**Goal of the exercise**
Copy the listing exactly. Omit nothing.

**Source material**
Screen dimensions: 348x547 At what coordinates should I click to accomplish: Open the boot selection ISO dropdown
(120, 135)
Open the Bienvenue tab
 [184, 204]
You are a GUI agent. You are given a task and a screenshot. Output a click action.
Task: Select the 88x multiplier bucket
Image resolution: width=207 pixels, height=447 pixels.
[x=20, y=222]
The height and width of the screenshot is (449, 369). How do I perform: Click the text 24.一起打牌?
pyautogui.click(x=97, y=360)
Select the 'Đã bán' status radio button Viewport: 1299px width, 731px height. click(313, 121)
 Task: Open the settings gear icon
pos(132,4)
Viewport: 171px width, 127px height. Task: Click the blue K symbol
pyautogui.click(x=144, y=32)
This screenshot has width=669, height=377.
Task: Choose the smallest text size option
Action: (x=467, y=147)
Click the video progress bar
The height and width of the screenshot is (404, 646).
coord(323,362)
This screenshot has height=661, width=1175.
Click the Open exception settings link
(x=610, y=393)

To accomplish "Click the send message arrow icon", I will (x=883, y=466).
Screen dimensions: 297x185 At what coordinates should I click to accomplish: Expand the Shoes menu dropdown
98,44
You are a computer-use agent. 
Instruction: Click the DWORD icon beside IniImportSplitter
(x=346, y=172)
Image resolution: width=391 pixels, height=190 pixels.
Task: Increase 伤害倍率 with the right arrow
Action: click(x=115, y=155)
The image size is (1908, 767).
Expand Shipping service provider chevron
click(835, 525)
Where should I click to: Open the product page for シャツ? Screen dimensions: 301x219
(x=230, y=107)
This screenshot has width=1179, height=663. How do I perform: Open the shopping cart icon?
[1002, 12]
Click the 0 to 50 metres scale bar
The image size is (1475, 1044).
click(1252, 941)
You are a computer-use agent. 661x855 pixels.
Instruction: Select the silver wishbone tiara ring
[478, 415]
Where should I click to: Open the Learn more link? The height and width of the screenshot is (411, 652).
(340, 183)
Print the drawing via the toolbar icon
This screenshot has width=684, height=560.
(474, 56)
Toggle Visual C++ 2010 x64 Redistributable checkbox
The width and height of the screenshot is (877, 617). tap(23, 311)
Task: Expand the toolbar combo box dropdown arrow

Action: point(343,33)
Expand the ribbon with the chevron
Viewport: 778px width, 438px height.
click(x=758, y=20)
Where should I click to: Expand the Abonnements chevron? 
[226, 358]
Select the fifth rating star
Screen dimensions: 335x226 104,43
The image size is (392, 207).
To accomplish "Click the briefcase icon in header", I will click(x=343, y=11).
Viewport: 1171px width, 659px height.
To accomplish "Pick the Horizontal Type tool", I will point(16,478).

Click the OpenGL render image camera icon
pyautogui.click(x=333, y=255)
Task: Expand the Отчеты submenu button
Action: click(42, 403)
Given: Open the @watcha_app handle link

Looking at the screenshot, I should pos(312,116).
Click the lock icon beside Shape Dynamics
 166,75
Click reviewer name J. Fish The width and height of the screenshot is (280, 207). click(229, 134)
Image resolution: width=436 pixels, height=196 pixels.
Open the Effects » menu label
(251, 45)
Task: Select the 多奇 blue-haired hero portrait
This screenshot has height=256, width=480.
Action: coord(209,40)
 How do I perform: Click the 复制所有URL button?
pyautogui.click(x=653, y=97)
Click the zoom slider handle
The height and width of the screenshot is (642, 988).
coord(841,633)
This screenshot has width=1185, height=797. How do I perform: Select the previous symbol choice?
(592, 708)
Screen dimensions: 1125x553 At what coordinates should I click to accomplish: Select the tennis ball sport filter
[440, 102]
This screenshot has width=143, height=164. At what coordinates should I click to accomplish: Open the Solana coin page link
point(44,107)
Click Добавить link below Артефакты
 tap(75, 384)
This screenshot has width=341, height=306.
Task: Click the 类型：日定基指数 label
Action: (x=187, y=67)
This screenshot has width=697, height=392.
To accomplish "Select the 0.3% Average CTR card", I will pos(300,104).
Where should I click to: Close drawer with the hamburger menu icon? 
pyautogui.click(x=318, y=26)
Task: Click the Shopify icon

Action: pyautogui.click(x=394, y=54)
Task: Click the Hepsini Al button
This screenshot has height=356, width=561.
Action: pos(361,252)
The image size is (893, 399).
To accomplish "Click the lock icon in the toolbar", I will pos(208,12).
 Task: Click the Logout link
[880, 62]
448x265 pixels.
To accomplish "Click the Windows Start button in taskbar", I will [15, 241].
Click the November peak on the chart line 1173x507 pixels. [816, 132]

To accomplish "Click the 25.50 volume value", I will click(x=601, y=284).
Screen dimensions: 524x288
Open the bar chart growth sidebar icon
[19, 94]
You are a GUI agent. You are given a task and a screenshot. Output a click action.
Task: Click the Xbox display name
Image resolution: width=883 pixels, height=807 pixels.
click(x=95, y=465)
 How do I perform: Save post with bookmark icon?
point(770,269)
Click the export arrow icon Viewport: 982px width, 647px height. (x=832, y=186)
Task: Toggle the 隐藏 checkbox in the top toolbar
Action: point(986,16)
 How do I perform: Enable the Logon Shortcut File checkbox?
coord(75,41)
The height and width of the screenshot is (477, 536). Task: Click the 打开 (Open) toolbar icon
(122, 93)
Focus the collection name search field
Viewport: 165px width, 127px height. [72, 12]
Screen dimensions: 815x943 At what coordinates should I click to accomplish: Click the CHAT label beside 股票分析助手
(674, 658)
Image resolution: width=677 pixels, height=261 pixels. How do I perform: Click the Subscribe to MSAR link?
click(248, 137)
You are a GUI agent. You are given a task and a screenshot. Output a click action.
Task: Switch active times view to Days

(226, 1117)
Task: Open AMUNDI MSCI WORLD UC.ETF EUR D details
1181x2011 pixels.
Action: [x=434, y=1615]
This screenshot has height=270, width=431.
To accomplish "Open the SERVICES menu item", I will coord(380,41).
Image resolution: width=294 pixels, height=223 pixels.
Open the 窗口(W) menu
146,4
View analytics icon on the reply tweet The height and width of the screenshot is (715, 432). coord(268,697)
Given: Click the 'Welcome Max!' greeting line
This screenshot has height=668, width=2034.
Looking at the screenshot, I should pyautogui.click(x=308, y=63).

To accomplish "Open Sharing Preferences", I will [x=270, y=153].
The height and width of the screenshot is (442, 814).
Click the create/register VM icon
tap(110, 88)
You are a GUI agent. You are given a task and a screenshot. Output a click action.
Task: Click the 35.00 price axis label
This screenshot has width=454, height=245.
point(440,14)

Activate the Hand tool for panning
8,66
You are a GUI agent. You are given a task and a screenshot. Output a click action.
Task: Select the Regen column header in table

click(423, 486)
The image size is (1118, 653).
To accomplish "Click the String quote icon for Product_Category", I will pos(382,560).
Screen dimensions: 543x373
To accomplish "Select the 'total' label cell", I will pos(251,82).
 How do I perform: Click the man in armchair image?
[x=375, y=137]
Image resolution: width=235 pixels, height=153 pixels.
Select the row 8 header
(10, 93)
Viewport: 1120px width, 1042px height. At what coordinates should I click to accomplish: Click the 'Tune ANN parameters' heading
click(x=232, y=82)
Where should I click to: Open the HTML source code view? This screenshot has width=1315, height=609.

**Task answer**
Screen dimensions: 348x547 At what coordinates should I click to accomplish: Open the boot selection ISO dropdown
(120, 135)
Open the Bienvenue tab
 [184, 204]
You are a GUI agent. You are given a task and a screenshot. Output a click action.
Task: Select the 88x multiplier bucket
Image resolution: width=207 pixels, height=447 pixels.
[x=20, y=222]
The height and width of the screenshot is (449, 369). How do I perform: Click the text 24.一起打牌?
pyautogui.click(x=97, y=360)
Select the 'Đã bán' status radio button Viewport: 1299px width, 731px height. click(313, 121)
 Task: Open the settings gear icon
pos(132,4)
Viewport: 171px width, 127px height. Task: Click the blue K symbol
pyautogui.click(x=144, y=32)
This screenshot has width=669, height=377.
Task: Choose the smallest text size option
Action: (x=467, y=147)
Click the video progress bar
The height and width of the screenshot is (404, 646).
coord(323,362)
This screenshot has height=661, width=1175.
Click the Open exception settings link
(x=610, y=393)

To accomplish "Click the send message arrow icon", I will (x=883, y=466).
Screen dimensions: 297x185 At what coordinates should I click to accomplish: Expand the Shoes menu dropdown
98,44
You are a computer-use agent. 
Instruction: Click the DWORD icon beside IniImportSplitter
(x=346, y=172)
Image resolution: width=391 pixels, height=190 pixels.
Task: Increase 伤害倍率 with the right arrow
Action: click(x=115, y=155)
The image size is (1908, 767).
Expand Shipping service provider chevron
click(835, 525)
Where should I click to: Open the product page for シャツ? Screen dimensions: 301x219
(x=230, y=107)
This screenshot has width=1179, height=663. How do I perform: Open the shopping cart icon?
[1002, 12]
Click the 0 to 50 metres scale bar
The image size is (1475, 1044).
click(1252, 941)
You are a computer-use agent. 661x855 pixels.
Instruction: Select the silver wishbone tiara ring
[478, 415]
Where should I click to: Open the Learn more link? The height and width of the screenshot is (411, 652).
(340, 183)
Print the drawing via the toolbar icon
This screenshot has width=684, height=560.
(474, 56)
Toggle Visual C++ 2010 x64 Redistributable checkbox
The width and height of the screenshot is (877, 617). tap(23, 311)
Task: Expand the toolbar combo box dropdown arrow

Action: point(343,33)
Expand the ribbon with the chevron
Viewport: 778px width, 438px height.
click(x=758, y=20)
Where should I click to: Expand the Abonnements chevron? 
[226, 358]
Select the fifth rating star
Screen dimensions: 335x226 104,43
The image size is (392, 207).
To accomplish "Click the briefcase icon in header", I will click(x=343, y=11).
Viewport: 1171px width, 659px height.
To accomplish "Pick the Horizontal Type tool", I will point(16,478).

Click the OpenGL render image camera icon
pyautogui.click(x=333, y=255)
Task: Expand the Отчеты submenu button
Action: click(42, 403)
Given: Open the @watcha_app handle link

Looking at the screenshot, I should pos(312,116).
Click the lock icon beside Shape Dynamics
 166,75
Click reviewer name J. Fish The width and height of the screenshot is (280, 207). click(229, 134)
Image resolution: width=436 pixels, height=196 pixels.
Open the Effects » menu label
(251, 45)
Task: Select the 多奇 blue-haired hero portrait
This screenshot has height=256, width=480.
Action: coord(209,40)
 How do I perform: Click the 复制所有URL button?
pyautogui.click(x=653, y=97)
Click the zoom slider handle
The height and width of the screenshot is (642, 988).
coord(841,633)
This screenshot has width=1185, height=797. How do I perform: Select the previous symbol choice?
(592, 708)
Screen dimensions: 1125x553 At what coordinates should I click to accomplish: Select the tennis ball sport filter
[440, 102]
This screenshot has width=143, height=164. At what coordinates should I click to accomplish: Open the Solana coin page link
point(44,107)
Click Добавить link below Артефакты
 tap(75, 384)
This screenshot has width=341, height=306.
Task: Click the 类型：日定基指数 label
Action: (x=187, y=67)
This screenshot has width=697, height=392.
To accomplish "Select the 0.3% Average CTR card", I will pos(300,104).
Where should I click to: Close drawer with the hamburger menu icon? 
pyautogui.click(x=318, y=26)
Task: Click the Shopify icon

Action: pyautogui.click(x=394, y=54)
Task: Click the Hepsini Al button
This screenshot has height=356, width=561.
Action: pos(361,252)
The image size is (893, 399).
To accomplish "Click the lock icon in the toolbar", I will pos(208,12).
 Task: Click the Logout link
[880, 62]
448x265 pixels.
To accomplish "Click the Windows Start button in taskbar", I will [15, 241].
Click the November peak on the chart line 1173x507 pixels. [816, 132]

To accomplish "Click the 25.50 volume value", I will click(x=601, y=284).
Screen dimensions: 524x288
Open the bar chart growth sidebar icon
[19, 94]
You are a GUI agent. You are given a task and a screenshot. Output a click action.
Task: Click the Xbox display name
Image resolution: width=883 pixels, height=807 pixels.
click(x=95, y=465)
 How do I perform: Save post with bookmark icon?
point(770,269)
Click the export arrow icon Viewport: 982px width, 647px height. (x=832, y=186)
Task: Toggle the 隐藏 checkbox in the top toolbar
Action: point(986,16)
 How do I perform: Enable the Logon Shortcut File checkbox?
coord(75,41)
The height and width of the screenshot is (477, 536). Task: Click the 打开 (Open) toolbar icon
(122, 93)
Focus the collection name search field
Viewport: 165px width, 127px height. [72, 12]
Screen dimensions: 815x943 At what coordinates should I click to accomplish: Click the CHAT label beside 股票分析助手
(674, 658)
Image resolution: width=677 pixels, height=261 pixels. How do I perform: Click the Subscribe to MSAR link?
click(248, 137)
You are a GUI agent. You are given a task and a screenshot. Output a click action.
Task: Switch active times view to Days

(226, 1117)
Task: Open AMUNDI MSCI WORLD UC.ETF EUR D details
1181x2011 pixels.
Action: [x=434, y=1615]
This screenshot has height=270, width=431.
To accomplish "Open the SERVICES menu item", I will coord(380,41).
Image resolution: width=294 pixels, height=223 pixels.
Open the 窗口(W) menu
146,4
View analytics icon on the reply tweet The height and width of the screenshot is (715, 432). coord(268,697)
Given: Click the 'Welcome Max!' greeting line
This screenshot has height=668, width=2034.
Looking at the screenshot, I should pyautogui.click(x=308, y=63).

To accomplish "Open Sharing Preferences", I will [x=270, y=153].
The height and width of the screenshot is (442, 814).
Click the create/register VM icon
tap(110, 88)
You are a GUI agent. You are given a task and a screenshot. Output a click action.
Task: Click the 35.00 price axis label
This screenshot has width=454, height=245.
point(440,14)

Activate the Hand tool for panning
8,66
You are a GUI agent. You are given a task and a screenshot. Output a click action.
Task: Select the Regen column header in table

click(423, 486)
The image size is (1118, 653).
To accomplish "Click the String quote icon for Product_Category", I will pos(382,560).
Screen dimensions: 543x373
To accomplish "Select the 'total' label cell", I will pos(251,82).
 How do I perform: Click the man in armchair image?
[x=375, y=137]
Image resolution: width=235 pixels, height=153 pixels.
Select the row 8 header
(10, 93)
Viewport: 1120px width, 1042px height. At what coordinates should I click to accomplish: Click the 'Tune ANN parameters' heading
click(x=232, y=82)
Where should I click to: Open the HTML source code view? This screenshot has width=1315, height=609.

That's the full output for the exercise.